[start Input for this task]

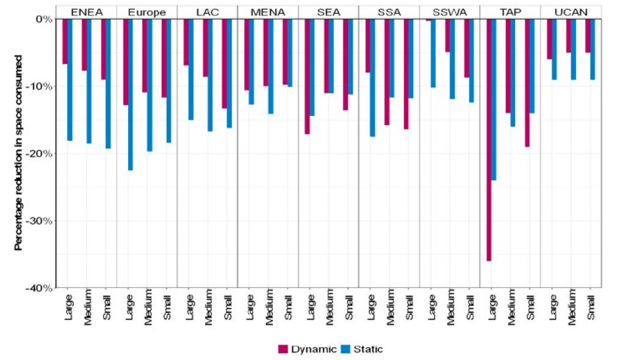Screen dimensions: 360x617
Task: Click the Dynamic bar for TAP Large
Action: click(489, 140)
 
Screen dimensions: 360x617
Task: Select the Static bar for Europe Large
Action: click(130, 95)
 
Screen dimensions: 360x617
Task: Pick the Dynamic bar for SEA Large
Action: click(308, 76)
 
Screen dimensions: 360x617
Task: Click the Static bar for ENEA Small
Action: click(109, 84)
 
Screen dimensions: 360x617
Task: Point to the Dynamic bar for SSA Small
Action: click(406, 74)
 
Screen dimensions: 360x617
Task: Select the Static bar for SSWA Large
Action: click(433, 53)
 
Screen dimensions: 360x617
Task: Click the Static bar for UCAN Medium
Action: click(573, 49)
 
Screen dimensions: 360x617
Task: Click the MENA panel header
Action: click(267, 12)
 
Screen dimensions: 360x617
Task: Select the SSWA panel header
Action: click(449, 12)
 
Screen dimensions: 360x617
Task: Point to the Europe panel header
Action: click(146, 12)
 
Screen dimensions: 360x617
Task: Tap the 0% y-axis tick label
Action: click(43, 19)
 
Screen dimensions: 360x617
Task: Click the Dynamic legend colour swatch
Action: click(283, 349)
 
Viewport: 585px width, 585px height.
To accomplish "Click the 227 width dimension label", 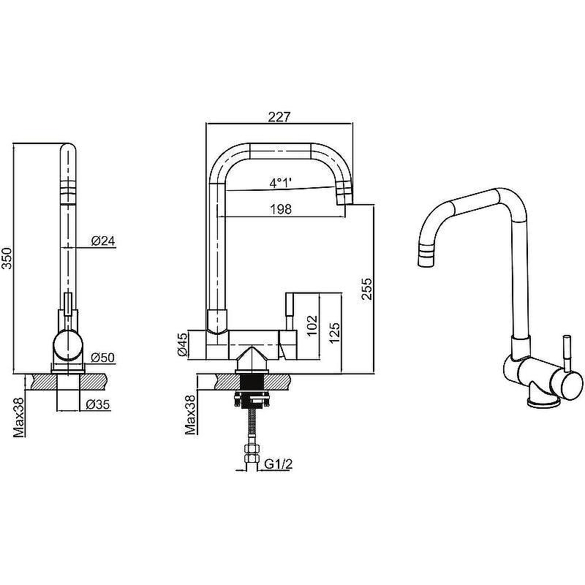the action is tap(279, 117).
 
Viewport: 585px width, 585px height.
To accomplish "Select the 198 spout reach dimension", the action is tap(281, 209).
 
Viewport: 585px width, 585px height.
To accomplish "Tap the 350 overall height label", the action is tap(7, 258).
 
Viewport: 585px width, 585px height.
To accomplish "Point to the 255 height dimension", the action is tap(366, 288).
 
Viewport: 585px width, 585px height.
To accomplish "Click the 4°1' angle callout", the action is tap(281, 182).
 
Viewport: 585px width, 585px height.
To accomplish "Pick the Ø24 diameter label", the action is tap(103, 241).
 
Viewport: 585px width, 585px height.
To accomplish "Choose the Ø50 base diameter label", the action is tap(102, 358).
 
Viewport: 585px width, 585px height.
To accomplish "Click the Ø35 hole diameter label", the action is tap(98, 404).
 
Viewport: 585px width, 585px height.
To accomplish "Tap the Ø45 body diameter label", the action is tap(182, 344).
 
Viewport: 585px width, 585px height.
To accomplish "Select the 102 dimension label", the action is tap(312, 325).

[end Input for this task]
[start Input for this task]

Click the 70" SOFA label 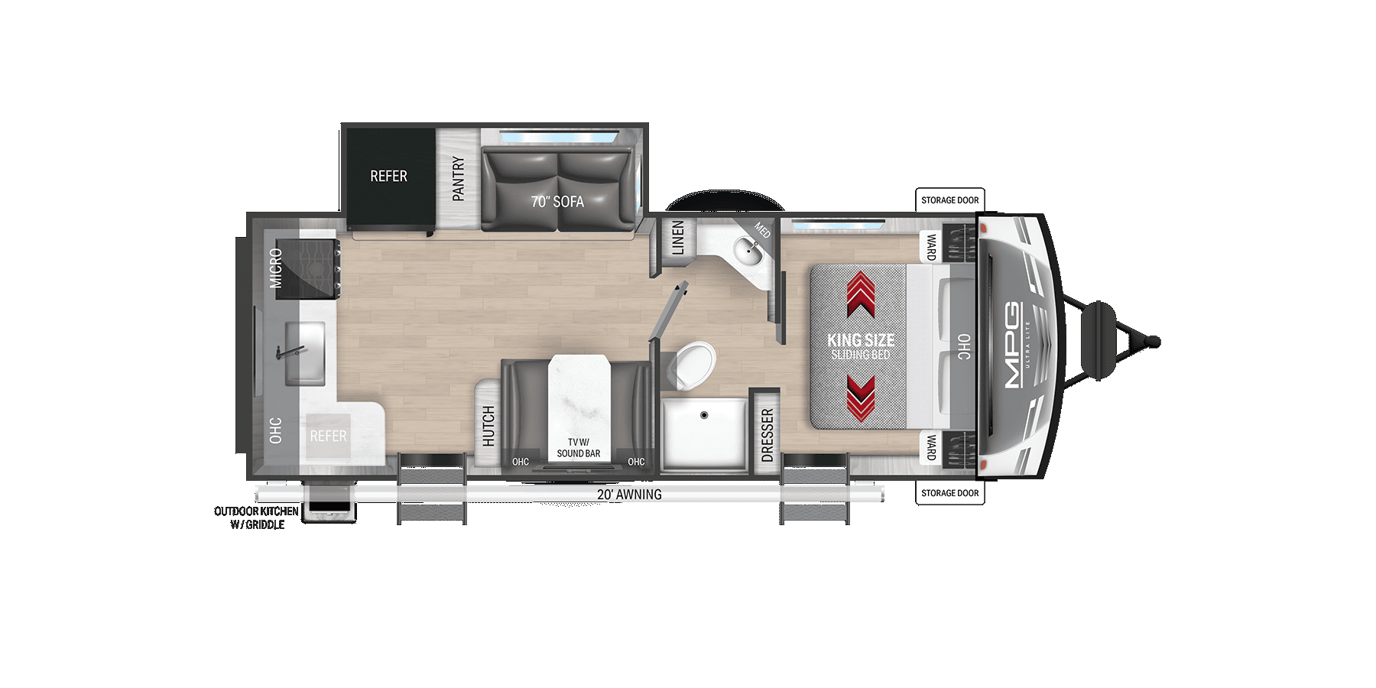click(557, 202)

[end Input for this task]

Count the lines in the records above that contain the word "Static", with case counting. Reply with only the number.

**Worked answer:** 4